I’d say Victor Mature is as smart as any actor in town. Vic wins if his public goes out for the evening and sees him in a movie. But he also wins if his public stays home to watch TV, because he owns a chain of television stores . . . Lana Turner carries a book as if she had just been awarded a prize . . .“I don’t go to see the rushes of my pictures. I’ve done it the best I know how, and the rest is someone else’s job. And I don’t like to see myself on the screen anyway.” Do you know who said that? Humphrey Bogart!

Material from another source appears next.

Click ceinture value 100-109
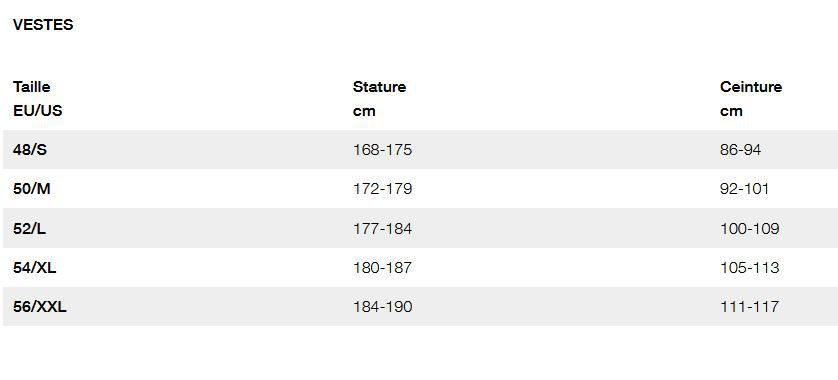The width and height of the screenshot is (838, 380). [x=750, y=228]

For a scene in a picture, Terry Moore had to wear extra long artificial eyelashes, which required special trimming and curling. When the make-up man saw Terry sleeping in her portable dressing room between scenes, he rushed in and woke her, saying: “Pardon me, but you’re sleeping on my eyes.” . . . Liz Taylor and Michael Wilding both admit they’re lazy as can be. They will tell you, in fact, that this is what they have in common . . . Deborah Kerr got herself miscast in the right role in “Eternity” and started off on a whole new career in the movies.

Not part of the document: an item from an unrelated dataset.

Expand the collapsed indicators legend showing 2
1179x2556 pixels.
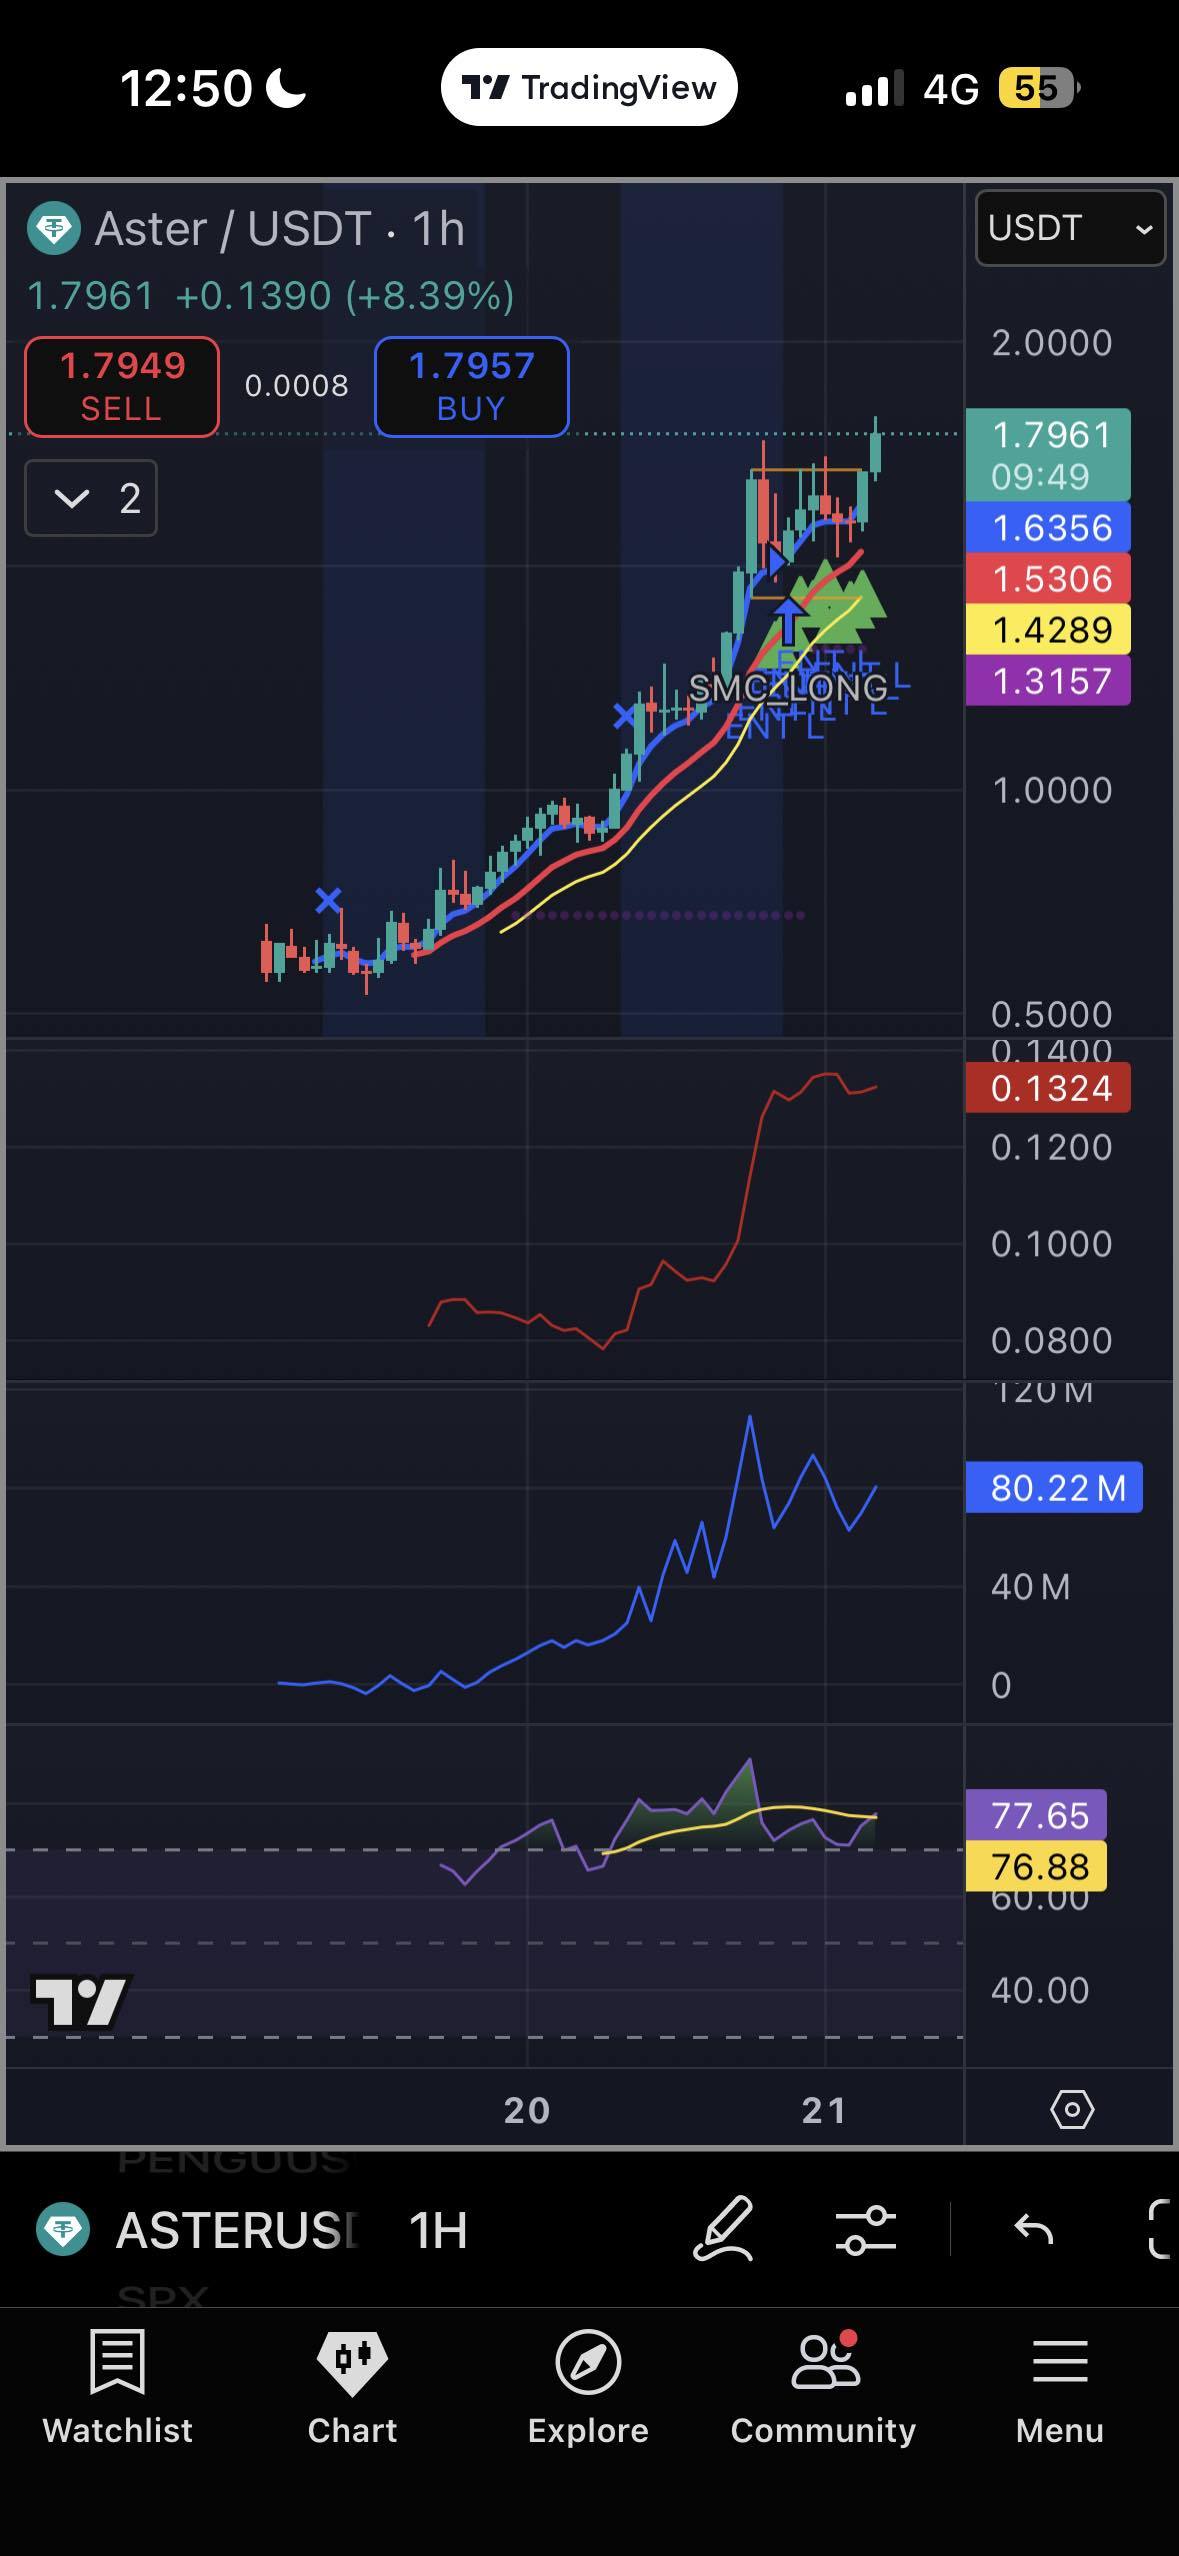(x=91, y=498)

I’m amused when Stewart Granger, movie star, turns and gawks like a tourist at movie star Clark Gable . . . Rosemary Clooney’s singing gets better and better, and it was fine to begin with . . . Ever notice how fake most gay party scenes in movies are? . . . Arlene Dahl sleeps in a sheer Arlene Dahl nightgown (manufactured by her) and wears an Arlene Dahl nightcap (also manufactured by her) and could be said to be an ad for Arlene Dahl in bed. I’ll buy. I wonder if Kirk Douglas is anxious to get back to the U.S. now that the eighteen months tax deal isn’t working . . . Roberta Haynes is the only sex bundle I know who photographs better without make-up . . . Cowboys are getting smarter. Monty Hale now prefers Lili St. Cyr to his guitar . . . I wish Lena Horne would record “I Want to be Evil—Because Evil Spelled Backwards Means Live.”

The Beverly Hills cops give out stamped, addressed envelopes in which to mail the fines for overtime parking . . . I’m still baffled by the Jane Powell – Gene Nelson romance. I didn’t think they were each other’s type . . . Kathryn Grayson’s explanation for not rushing into another marriage: “There are some women who will take anything from a man. They say, ‘He’s still my Bill.’ But when a man shoves me around, that’s the end.” . . . Actresses who should know better still talk too loud in beauty parlors. . . . Gloria Graham always sleeps au naturel. She says: “I just retire as I really am. When I go to bed I’m not acting.”

If you liked Montgomery Clift’s trumpet playing in “From Here to Eternity,” you liked Mannie Klein, who’s only the greatest! . . . In the Paramount commissary, Mike Curtiz was gabbing with Irving Berlin when an uninvited table-hopper came along to join them. Said Curtiz, “Please don’t interrupt Mr. Berlin when I’m doing the talking.” . . . Cyd Charisse has the longest, sexiest legs on the screen, and when you look at her face she is a ringer for Ava Gardner . . . I’m always tempted to ask Mary Pickford what she thinks of today’s Hollywood.

Don’t you be fooled. It’s not 3-D that makes Howard Keel appear handsome in “Kiss Me Kate.” They built up and straightened his nose with putty . . . Hollywood is a place where, after all arrangements had been made for Van Heflin to put his footprints in the forecourt of Grauman’s Chinese Theatre, the whole thing was called off. The man who mixes cement for this function was away on a vacation trip and so fame had to wait. And that’s Hollywood for you!